Upcoming Presentations and Workshops:
TAKING A CHANCE: EMPOWERING SCIENCE EDUCATION THOUGH OUTREACH, TECHNOLOGY, AND GLOBALIZATION
When: October 2, 2012
Associate Professor of Biology, CHANCE Founding Director, The Pennsylvania State University—Lehigh Valley, Center Valley, Pennsylvania, USA, email@example.com
Providing opportunities for K-12 and undergraduate students to participate in authentic research experiences that are real-world and multi-disciplinary supports the current and progressive Vision and Change movement to transform undergraduate science education at both the classroom and institutional levels in the United States. Designing programs that allow participants to conduct authentic scientific research either directly in the field or virtually is a key component of achieving this goal while simultaneously enhancing scientific literacy in 21st century environmental realities. The aim of this presentation is to showcase how both the Penn State CHANCE international field courses and online “research modules” are influencing participants’ understanding of and engagement in authentic science practices, as well as their understanding of and engagement with global environmental stewardship.
National Research Paper Presentation
USING INQUIRY-BASED ACTIVITIES TO TRANSFORM UNDERGRADUATE SCIENCE EDUCATION: A MODEL FOR UNDERSTANDING CELL GRWOTH AND VIABILITY
When: November 2, 2012
1Doctoral Awardee (2012), Graduate Center for Comparative Genomics and Bioinformatics, The Pennsylvania State University, State College, Pennsylvania, USA, firstname.lastname@example.org
Improving undergraduate biology teaching practices requires aligning pedagogy with inquiry-based research. This paper describes a model lab activity for teaching cell growth and differentiation using living cells in culture in a guided-inquiry based format (Herron, 1971). The key objective is to have students use cell culture research-based parameters and techniques to guide their understanding of cellular life. Students are asked to set-up and grow a specific cell line in culture and plot its “growth curve” over a period of eight days. Importantly, students are required to hypothesize the effect of limited nutrients and space in vitro when they do not change the culture media of their cells over the allotted time.
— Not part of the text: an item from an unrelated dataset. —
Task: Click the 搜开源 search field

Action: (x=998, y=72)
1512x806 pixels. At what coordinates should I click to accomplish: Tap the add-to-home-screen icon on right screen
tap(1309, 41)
We use a survey-based approach to assess the analytical and experimental learning of 20 biology majors. We find that over 60% of the undergraduate students who participated in this study felt that in addition to learning laboratory techniques, they also had a robust understanding of scientific literature in their area of study including hypothesis generation, critical thinking and writing skills. Further, through this inquiry-based research lab, evidence is given to support the importance of a guiding question and the need to integrate technology, i.e., laboratory equipment and associated methods, into classroom to facilitate learning.
MOVING FROM VISION TO CHANGE: 21st CENTURY TRANSFORMATION OF THE UNDERGRADUATE BIOLOGY CLASSROOM
When: November 3, 2012
1Associate Professor of Biology, CHANCE Founding Director, The Pennsylvania State University—Lehigh Valley, Center Valley, Pennsylvania, USA, email@example.com
Vision and Change in Undergraduate Biology Education: A Call to Action was written by leading scientists, science educators, and policymakers after years of careful thought into how to improve the teaching and learning of science as we face the challenges of the 21st century. The utility of this document, however, depends upon its implementation by our nation's faculty - we all need to heed the call-to-action to "transform" how we teach biology. To assist college faculty in their personal transformations, NABT is proud to offer the 2012 Faculty Professional Development Summit entitled Moving fromVision to Change: 21st Century Transformation of the Undergraduate Biology Education.